Exercise - Pictures are to be left out, and every entry repeated exactly.
Start of Records shown
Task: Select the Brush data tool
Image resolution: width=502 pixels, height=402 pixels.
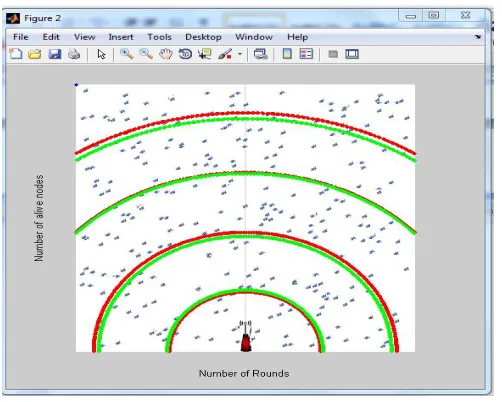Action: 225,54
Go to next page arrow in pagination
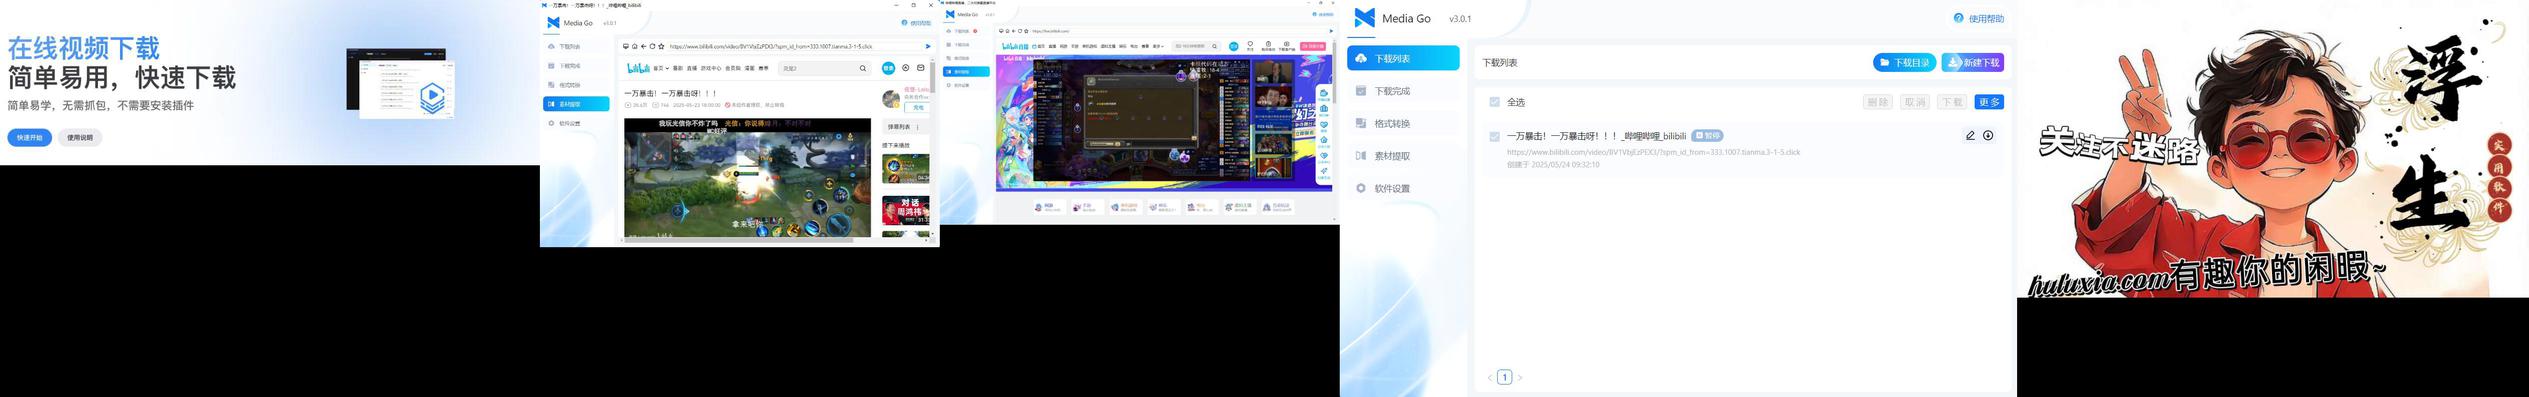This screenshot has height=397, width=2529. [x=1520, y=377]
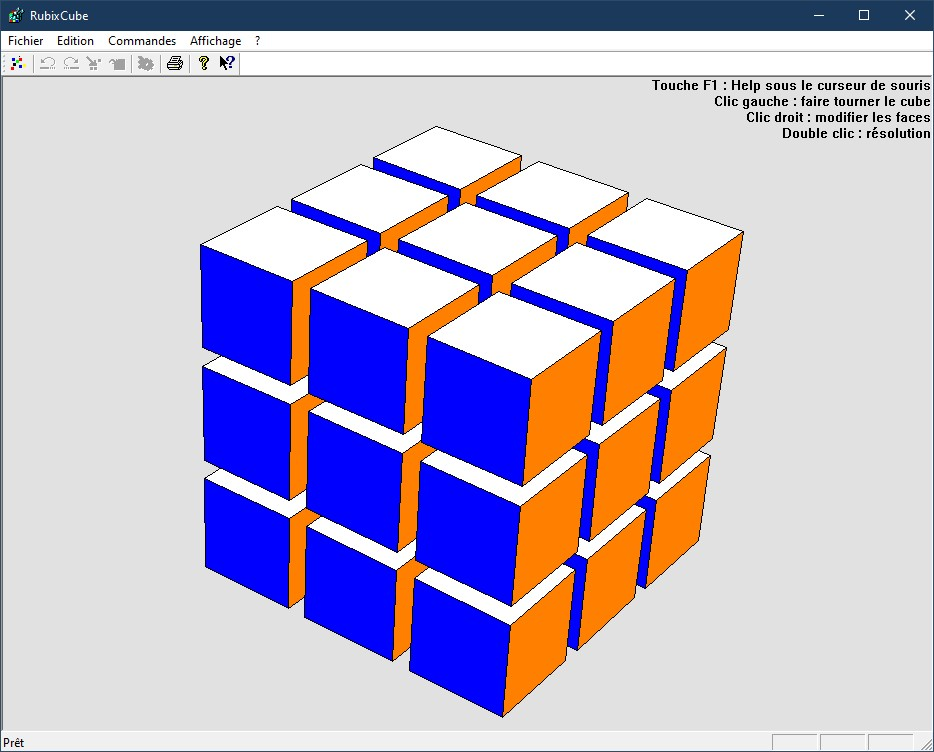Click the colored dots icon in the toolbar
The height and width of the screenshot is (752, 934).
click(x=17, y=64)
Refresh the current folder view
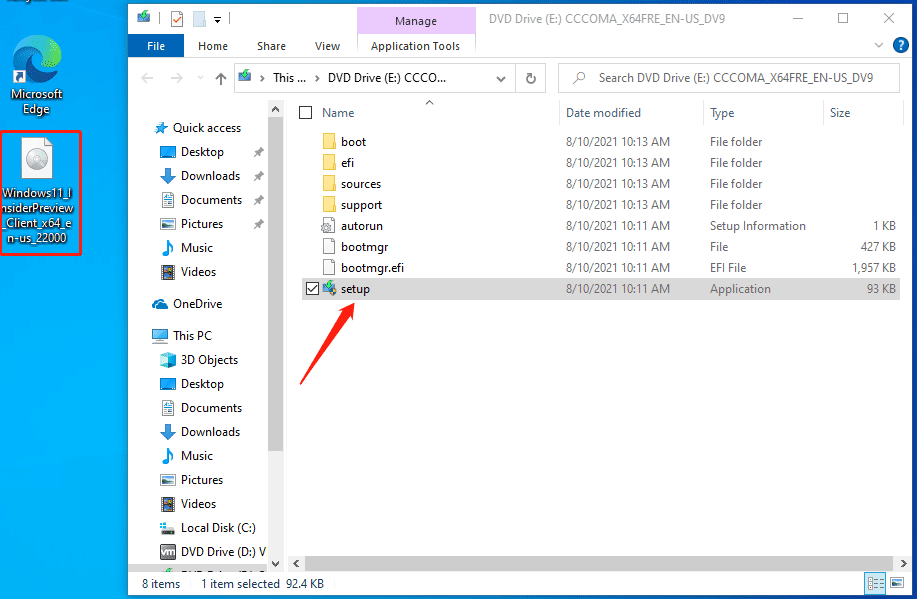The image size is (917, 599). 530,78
End of Records shown
Written answer -
Task: Select the Brush data tool
Image resolution: width=502 pixels, height=402 pixels.
Action: 225,54
Go to next page arrow in pagination
This screenshot has height=397, width=2529. [x=1520, y=377]
Click the colored dots icon in the toolbar
The height and width of the screenshot is (752, 934).
click(x=17, y=64)
Refresh the current folder view
The image size is (917, 599). 530,78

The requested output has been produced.